It is Easter weekend. Because of the pandemic, it is not a traditional holiday weekend.

Families across Vermont continue to struggle as a result of the pandemic and the economic fallout that has resulted from it. As a state, we already had food insecurity issues. Just this past fall, the University of Vermont released a report that showed just how hard the challenge has become.

Since the pandemic’s onset, a UVM research team found:

— Nearly 30% of Vermonters have experienced food insecurity — nearly triple 2018 levels — highlighting the increased hardship experienced across the state.

— Roughly one in four respondents are eating fewer servings of fruits and vegetables, suggesting a decrease in diet quality. Also, people are eating less red meat and seafood, compared to before the pandemic.

— 33% of respondents used food-assistance programs. One in five households (19.1%) participated in 3SquaresVT (Supplemental Nutrition Assistance Program/SNAP). Nearly 15% used a food pantry.

— Nearly 40% of households faced job disruptions (25% lost jobs, 35% reduced income, 20% furloughed). Of households with job disruptions, almost 40% experienced food insecurity as well.

— Households with greater odds of food insecurity include: those making less than $50,000 (six times greater), those with a job loss or disruption (2.4 times greater), those without a college degree (2.1 times greater) and those with children (two times greater).

Concerns about food costs and access to food assistance are rising. 71% of respondents felt concerned about food becoming more expensive, up from March. Many worried about others learning about their use of aid programs.

Vermonters are hunting, gardening, foraging and preserving more. 42% reported home food procurement efforts since COVID-19, including many for the first time.

The results mirror nationwide trends. America is starting to claw its way out of the economic fallout from the coronavirus pandemic, but food insecurity persists, especially for children and older adults, the Associated Press reported this week.

Food banks around the U.S. continue giving away far more canned, packaged and fresh provisions than they did before the virus outbreak tossed millions of people out of work, forcing many to seek something to eat for the first time. For those who are now back at work, many are still struggling, paying back rent or trying to rebuild savings.

“We have all been through an unimaginable year,” said Brian Greene, CEO of the Houston Food Bank, the network’s largest. It was distributing as much as 1 million pounds of groceries daily at various points during the pandemic last year.

Data from Feeding America, a national network of most food banks in the U.S., shows that its members dispensed far more in the last three months of 2020 compared with the same period in 2019.

The food banks that agreed to let Feeding America publicly share their data, 180 out of 200 total, collectively distributed far more food — about 42% — during the last quarter of 2020 than in the same period of 2019. The amount of food allotted in the last quarter slipped just slightly from the previous three months, down around just 1%.

According to the AP report, when COVID fears shuttered schools around the U.S. last spring, school districts nationwide suddenly had to get food to students who rely on free lunches even in the best times.

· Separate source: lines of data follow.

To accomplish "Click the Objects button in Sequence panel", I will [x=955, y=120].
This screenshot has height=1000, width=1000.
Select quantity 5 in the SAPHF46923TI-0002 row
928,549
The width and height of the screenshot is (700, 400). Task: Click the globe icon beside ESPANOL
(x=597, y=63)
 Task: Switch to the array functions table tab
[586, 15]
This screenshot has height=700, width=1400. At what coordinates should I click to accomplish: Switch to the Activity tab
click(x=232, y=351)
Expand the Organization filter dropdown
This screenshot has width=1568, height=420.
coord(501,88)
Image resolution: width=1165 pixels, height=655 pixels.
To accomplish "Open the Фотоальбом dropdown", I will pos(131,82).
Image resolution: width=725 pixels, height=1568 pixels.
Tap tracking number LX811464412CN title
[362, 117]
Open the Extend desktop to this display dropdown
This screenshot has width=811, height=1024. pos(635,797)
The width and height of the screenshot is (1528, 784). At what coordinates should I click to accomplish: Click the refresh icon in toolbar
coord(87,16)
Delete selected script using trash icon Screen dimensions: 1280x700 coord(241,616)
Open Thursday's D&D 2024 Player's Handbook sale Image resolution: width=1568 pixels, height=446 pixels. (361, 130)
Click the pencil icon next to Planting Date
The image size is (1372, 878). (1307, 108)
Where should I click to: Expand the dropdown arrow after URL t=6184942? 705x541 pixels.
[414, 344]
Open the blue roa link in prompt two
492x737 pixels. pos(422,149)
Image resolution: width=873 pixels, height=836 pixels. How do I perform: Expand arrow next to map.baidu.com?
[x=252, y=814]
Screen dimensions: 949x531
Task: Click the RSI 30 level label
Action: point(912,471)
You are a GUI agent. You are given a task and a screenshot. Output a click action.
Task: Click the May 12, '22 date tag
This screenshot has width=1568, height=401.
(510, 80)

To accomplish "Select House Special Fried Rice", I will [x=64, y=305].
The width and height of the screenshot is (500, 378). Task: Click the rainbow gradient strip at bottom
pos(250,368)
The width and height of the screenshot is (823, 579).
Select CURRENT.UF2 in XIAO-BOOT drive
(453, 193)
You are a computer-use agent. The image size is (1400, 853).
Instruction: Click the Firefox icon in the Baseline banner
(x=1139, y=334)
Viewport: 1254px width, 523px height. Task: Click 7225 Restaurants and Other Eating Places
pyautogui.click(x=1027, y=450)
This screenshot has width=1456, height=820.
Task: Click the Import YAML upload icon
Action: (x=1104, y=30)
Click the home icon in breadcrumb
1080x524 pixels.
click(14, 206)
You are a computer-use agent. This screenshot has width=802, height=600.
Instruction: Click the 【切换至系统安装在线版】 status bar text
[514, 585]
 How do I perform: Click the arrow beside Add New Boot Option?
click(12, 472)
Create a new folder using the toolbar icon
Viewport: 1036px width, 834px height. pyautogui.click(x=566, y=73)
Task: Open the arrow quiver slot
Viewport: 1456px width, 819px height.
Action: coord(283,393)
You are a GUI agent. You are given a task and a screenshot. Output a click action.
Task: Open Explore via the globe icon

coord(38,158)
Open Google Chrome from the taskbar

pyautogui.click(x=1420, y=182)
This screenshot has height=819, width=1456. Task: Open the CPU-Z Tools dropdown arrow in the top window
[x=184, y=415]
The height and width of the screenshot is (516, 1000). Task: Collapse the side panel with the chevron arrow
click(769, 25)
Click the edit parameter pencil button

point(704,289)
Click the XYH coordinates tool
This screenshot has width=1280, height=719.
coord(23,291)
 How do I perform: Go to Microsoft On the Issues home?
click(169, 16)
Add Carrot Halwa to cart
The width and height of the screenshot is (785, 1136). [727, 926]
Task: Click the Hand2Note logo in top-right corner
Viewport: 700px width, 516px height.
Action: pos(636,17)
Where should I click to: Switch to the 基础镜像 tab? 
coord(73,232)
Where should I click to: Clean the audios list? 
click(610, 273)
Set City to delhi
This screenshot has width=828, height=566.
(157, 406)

The number of free meals districts served to children whose families meet income criteria fell sharply: Nationwide, approximately 1.65 billion fewer breakfasts and lunches were served by child food service programs between March and November 2020 than were served March through November 2019 — a decrease of 30%.

And since the pandemic began, many older adults in the U.S. have turned to food banks, Meals on Wheels home deliveries and other charities to get enough to eat.

Over $1.675 billion in emergency funding has gone to nutrition programs under the Older Americans Act to pay for food, gas and drivers to deliver meals, along with masks, gloves and sanitizer to protect staff.

We cannot ignore this threat to our society. We must be mindful of the problem. And now we must do all we can to make sure Vermonters are not going hungry.

If you are in need of food assistance, call 1-800-642-5119.